Table 3 summarizes the characteristics of LBP according to sex. Of the 85 subjects in the LBP (+) group, 29 were male and 56 were female. Mean age was significantly higher in females than in males (68.4 vs 62.4 years, p = 0.026). Eighteen males (62%) and 44 females (79%) had LBP for more than 3 months. There was no significant difference in mean NRS of LBP between males and females (5.6 and 5.0, respectively; p = 0.359) or in mean norm-based RDQ score (48.6 and 47.6, respectively; p = 0.522). A norm-based RDQ score < 50 points (i.e., lower than the national norm) was higher in females than males (63% vs 45%), but the difference was not significant (p = 0.119).
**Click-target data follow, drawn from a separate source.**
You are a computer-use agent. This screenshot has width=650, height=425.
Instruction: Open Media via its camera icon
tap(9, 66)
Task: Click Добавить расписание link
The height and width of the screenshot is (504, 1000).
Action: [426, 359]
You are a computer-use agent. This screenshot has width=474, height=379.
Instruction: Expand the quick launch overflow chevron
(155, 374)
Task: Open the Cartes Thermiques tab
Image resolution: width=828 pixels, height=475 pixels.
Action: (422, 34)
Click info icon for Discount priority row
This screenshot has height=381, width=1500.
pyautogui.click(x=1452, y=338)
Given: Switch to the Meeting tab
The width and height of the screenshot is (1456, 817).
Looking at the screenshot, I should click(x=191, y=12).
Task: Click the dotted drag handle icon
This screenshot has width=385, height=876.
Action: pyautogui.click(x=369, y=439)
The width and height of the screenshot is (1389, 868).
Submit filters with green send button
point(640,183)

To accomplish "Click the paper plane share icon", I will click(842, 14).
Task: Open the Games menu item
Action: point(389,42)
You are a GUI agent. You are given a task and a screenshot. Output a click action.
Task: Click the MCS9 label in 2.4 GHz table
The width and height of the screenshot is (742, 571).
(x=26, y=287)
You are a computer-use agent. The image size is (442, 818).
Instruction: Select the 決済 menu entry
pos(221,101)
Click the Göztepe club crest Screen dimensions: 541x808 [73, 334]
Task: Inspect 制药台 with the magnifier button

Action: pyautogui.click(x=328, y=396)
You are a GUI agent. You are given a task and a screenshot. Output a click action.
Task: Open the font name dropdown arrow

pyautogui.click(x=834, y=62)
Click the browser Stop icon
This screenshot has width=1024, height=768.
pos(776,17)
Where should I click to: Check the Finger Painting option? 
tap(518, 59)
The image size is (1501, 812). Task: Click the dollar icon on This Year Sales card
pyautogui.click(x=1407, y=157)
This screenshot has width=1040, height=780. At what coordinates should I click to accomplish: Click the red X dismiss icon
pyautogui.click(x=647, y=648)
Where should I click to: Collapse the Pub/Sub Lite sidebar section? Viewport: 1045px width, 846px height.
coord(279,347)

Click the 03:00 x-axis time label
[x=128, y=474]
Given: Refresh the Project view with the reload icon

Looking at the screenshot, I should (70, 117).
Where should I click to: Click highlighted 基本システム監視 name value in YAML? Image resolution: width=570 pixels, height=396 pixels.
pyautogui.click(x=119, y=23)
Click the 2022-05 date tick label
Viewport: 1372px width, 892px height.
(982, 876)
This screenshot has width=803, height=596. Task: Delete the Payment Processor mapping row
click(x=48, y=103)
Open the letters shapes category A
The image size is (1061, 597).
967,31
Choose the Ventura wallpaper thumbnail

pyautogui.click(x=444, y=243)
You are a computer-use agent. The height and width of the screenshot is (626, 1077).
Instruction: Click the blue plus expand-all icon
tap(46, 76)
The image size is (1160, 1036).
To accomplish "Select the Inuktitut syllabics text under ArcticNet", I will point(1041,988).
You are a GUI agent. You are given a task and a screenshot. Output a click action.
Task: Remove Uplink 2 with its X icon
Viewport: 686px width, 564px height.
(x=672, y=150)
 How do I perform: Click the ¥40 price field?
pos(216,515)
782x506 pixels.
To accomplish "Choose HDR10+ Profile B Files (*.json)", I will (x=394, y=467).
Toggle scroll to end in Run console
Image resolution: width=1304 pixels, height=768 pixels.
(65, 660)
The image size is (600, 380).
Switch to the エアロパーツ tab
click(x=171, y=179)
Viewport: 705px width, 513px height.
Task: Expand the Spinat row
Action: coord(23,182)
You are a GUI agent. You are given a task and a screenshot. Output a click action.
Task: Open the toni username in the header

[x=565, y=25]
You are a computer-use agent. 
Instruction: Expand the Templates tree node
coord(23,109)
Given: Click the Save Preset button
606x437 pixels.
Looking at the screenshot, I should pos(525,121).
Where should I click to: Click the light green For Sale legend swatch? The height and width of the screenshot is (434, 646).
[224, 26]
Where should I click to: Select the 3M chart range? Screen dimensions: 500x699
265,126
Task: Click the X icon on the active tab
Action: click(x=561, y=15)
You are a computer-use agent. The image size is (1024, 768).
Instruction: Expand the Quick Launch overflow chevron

DDD score was significantly more severe in females than in males (p = 0.047).

Table 3.

Characteristics of LBP according to sex

(n, [%])	Total (n=85)	Males (n=29, [34])	Females (n=56, [66])	p value
Age (years; mean, [95%CI])	66.4 (64.4-68.4)	62.4 (58-66.8)	68.4 (66.5-70.4)	0.026
LBP (n, [%])				0.024
< 1 week	8 (9)	1 (3)	7 (13)
1 week up to 1 month	12 (14)	8 (28)	4 (7)
1 month up to 3 months	3 (4)	2 (6)	1 (2)
≥ 3 months	62 (73)	18 (62)	44 (79)
NRS (mean, [95%CI])	5.2 (4.67-5.75)	5.6 (4.74-6.43)	5.0 (4.31-5.72)	0.359
Norm-based RDQ score (mean, [95%CI])	48.0 (45.8-50.1)	48.6 (44.5-52.7)	47.6 (45.1-50.2)	0.522
Norm-based RDQ score (n, [%])				0.119
< 50	48 (56)	13 (45)	35 (63)
≥ 50	37 (44)	16 (55)	21 (37)
Distribution of DDD score (n, [%])				0.047
mild: 1-6	11 (13)	7 (24)	4 (7)
moderate: 7-10	43 (51)	15 (52)	28 (50)
severe: 11-15	31 (36)	7 (24)	24 (43)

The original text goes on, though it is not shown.